Driving on the relatively quiet roads between Choiseul and Vieux Fort is arguably just about the most soothing thing one can do in St Lucia. That south-west quarter of the island abounds with vistas and roadside sightings that suggest zipping through the French Riviera, wild and free. But here, you have the twin Pitons around every corner as you go along the gently winding roads that dip in and out of the undulating coastal hills. So sooner or later, you find yourself feeling extremely pleased at being immersed in the rusticity with tropical Caribbeana parading past you on either side. “Well, this is charming,” is something that will occur to you again and again.
And one of the most charming things you will come across is the Anglican Church in the community of River Doree, a community that is roughly about twenty-minutes from either Soufriere or Vieux Fort by car. Keep your eyes open for this modest little gem in a modest little place. The church is tucked away at the end of a long straight portion of the south-west highway and is too easy to miss if you don’t know what to look for. Use the what3word address link in the ‘How to Get There’ section or try your hand at finding it by either a marvelous serendipity or an alert perspicacity. Whatever your choice of discovery method, keep your eyes peeled for the creamy walls, neatly lined and tipped with the most tasteful burgundy, surrounded by neat attractive gardens or you’ll suddenly realise it’s passing you by, and you will have to execute a quick stop!
The sign, with its charming grammatical mistakes, tells you that it is called Grace Church, and then states its claim to fame
The Grace Church is one of a handful of Anglican churches in St Lucia. For although St Lucia was, for most of its history, a colony of England, England’s official religion, Anglicanism, never really took root in the wider island society. This wonderful, beautiful little church can be considered one of the great contributions to Saint Lucia by the Anglican Church. The Anglican Church also gifted Saint Lucia two holidays [Whit Monday and Thanksgiving]. You may or may not have such incidental considerations in mind as you decide to stop by, but the idea that unobtrusive minorities exist and can contribute such treasures to the nation as a whole, is quite moving.
And you shouldn’t be shy about looking around. The church is open every day and the resident Priest, Rev. Eleanor Glasgow, lives in the rectory right next to the church. Inside you’ll find stations of the cross and a dome mural painted by members of the St Omer family
There is a school a little to the back of the church. This was the first school built in St Lucia, immediately after the Emancipation, and knowing this, compounds that feeling of being in a place where History has a significant presence. The Church is also one of the first churches built in Saint Lucia, and is significant because it was built in no small part, by the newly freed people freely giving their labour to erect this little house of worship. The grounds within which the church snugly rests are well-tended, and one feels that the foundational devotion of that congregation has remained undiminished over the century and a half since the little church was built.

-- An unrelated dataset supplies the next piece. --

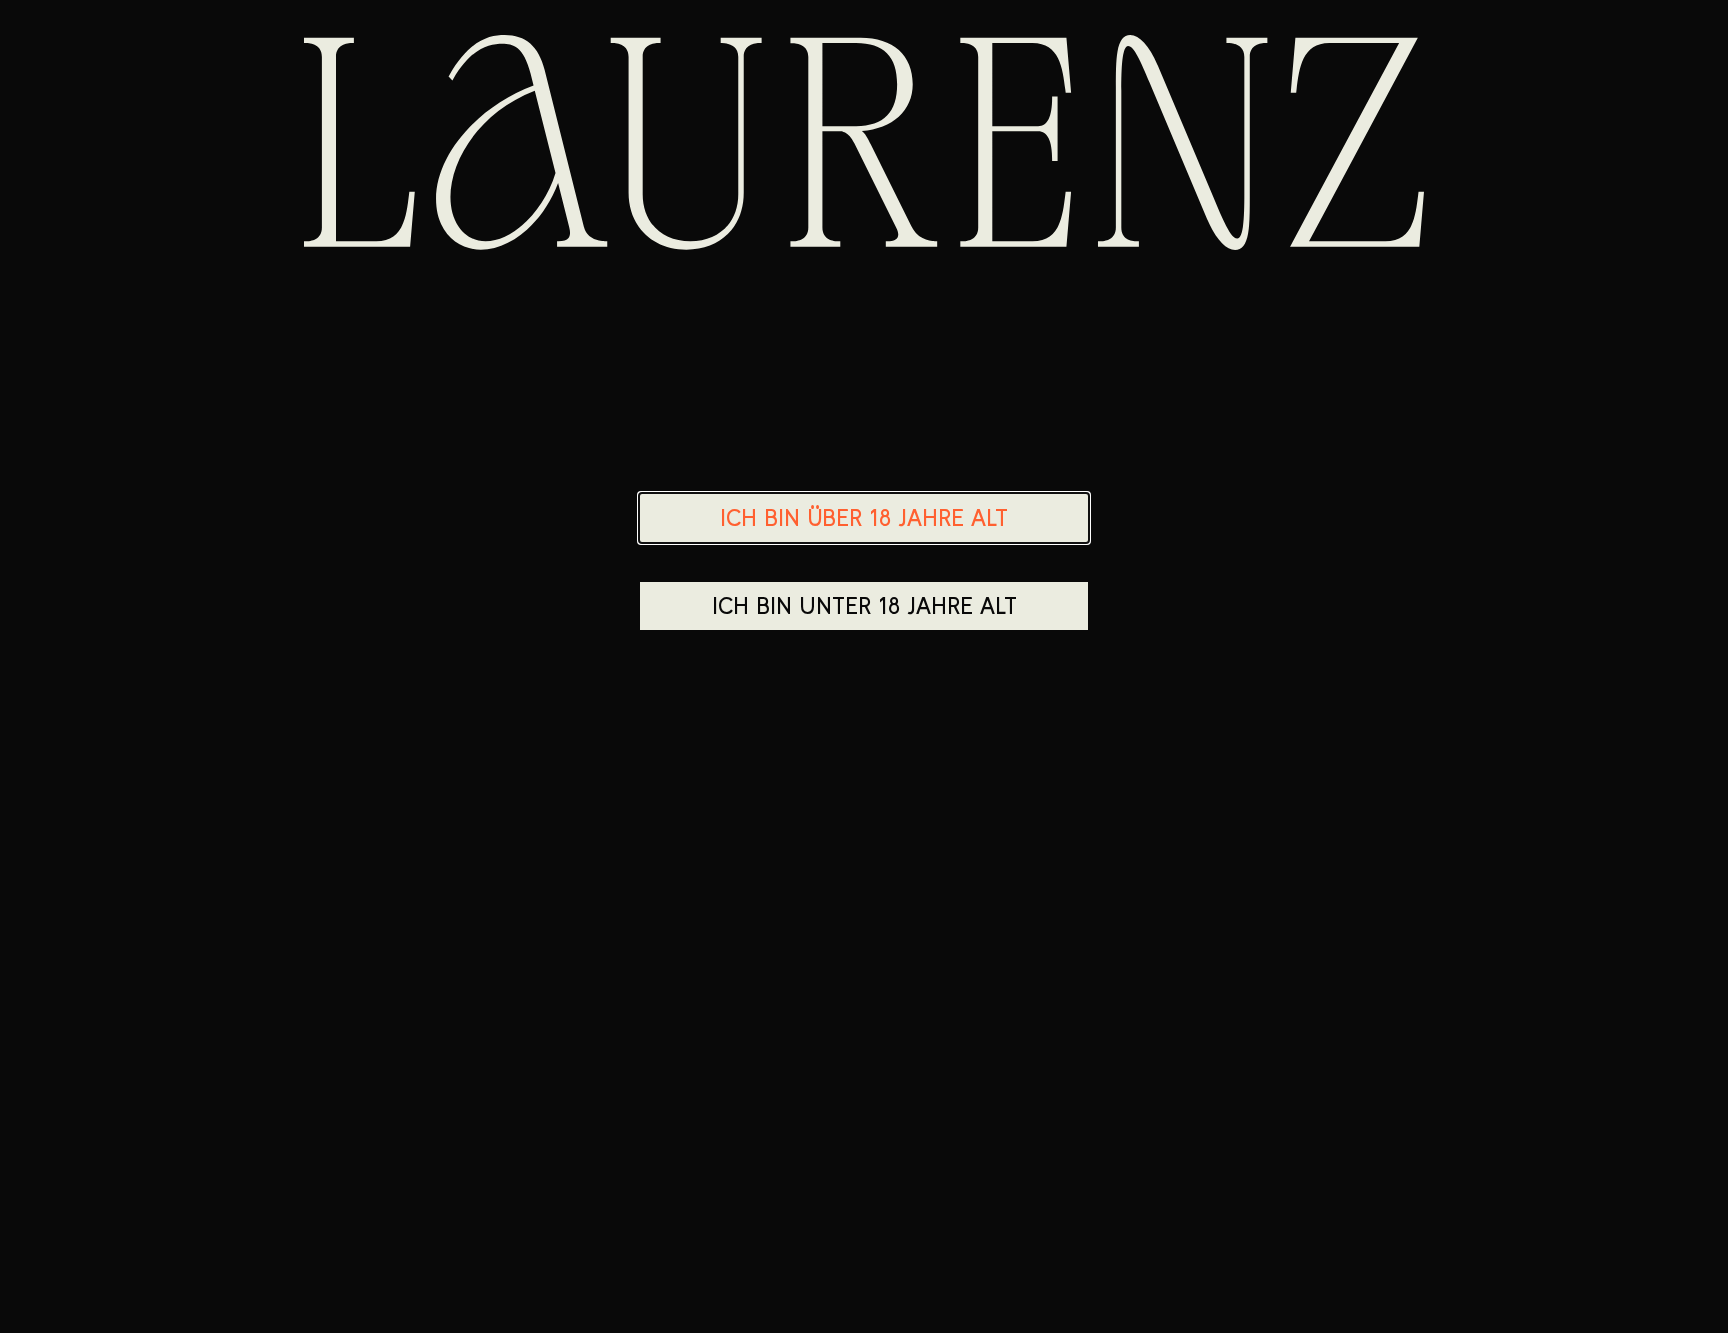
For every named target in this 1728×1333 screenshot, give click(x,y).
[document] (864, 666)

And it is refreshing to be in a space that one knows has received so much personal care and devotion. You can’t help but get the “feel-good feels” as you imagine the audacious dedication from the three Scottish sisters who wrote letters by hand to ask for funding to build it, and those who volunteered to dig out and carry and break rocks with bare hands to build it, and the thousands of hands over the last hundred and sixty years, that have swept it, painted it, repaired it, adorned it. To make a brief, ten-to-fifteen stop here and soak in such grandly humble provenance is precisely the type of thing that can make any journey, no matter how mundane, feel like a blessed adventure.
Check it out. “A serious house on serious earth,” as the English writer Philip Larkin would have said.
More info on the history of River Doree church and Anglicanism on Saint Lucia
Also you can buy A History of Saint Lucia by Jolien Harmsen, Guy Ellis and Robert Devaux on Amazon or purchase at The Reef, Sandy Beach, Vieux Fort
How to get there
Click on this What3Words address to be taken straight to the exact spot on the map:
From Soufriere, drive south past Choiseul (the road will not go into Choiseul but instead, take you on the bendiest by-pass road you can imagine…just two bends really, but impressive nonetheless..and try not to be distracted if you see the nearly perfect profile of Mt. Soufriere in neighbouring St. Vincent).
Keep driving past the Police Station, an ancient falling-down wooden building on the left, Cemetary as you go over the bridge, and on up to La Fargue, where you’ll see the Wellness Centre and the Choiseul Art & Craft Centre and Choiseul Secondary School…keep going…keep going…and soon you’ll be there near the end of a long straight road. There are now a couple of speedbumps to help you slow down and not drive past.
From Vieux Fort or Laborie, drive north, pass Piaye and then onto a stretch of straight road where you’ll see Balenbouche Estate on your left, round two big bends and you’ll see it on your right.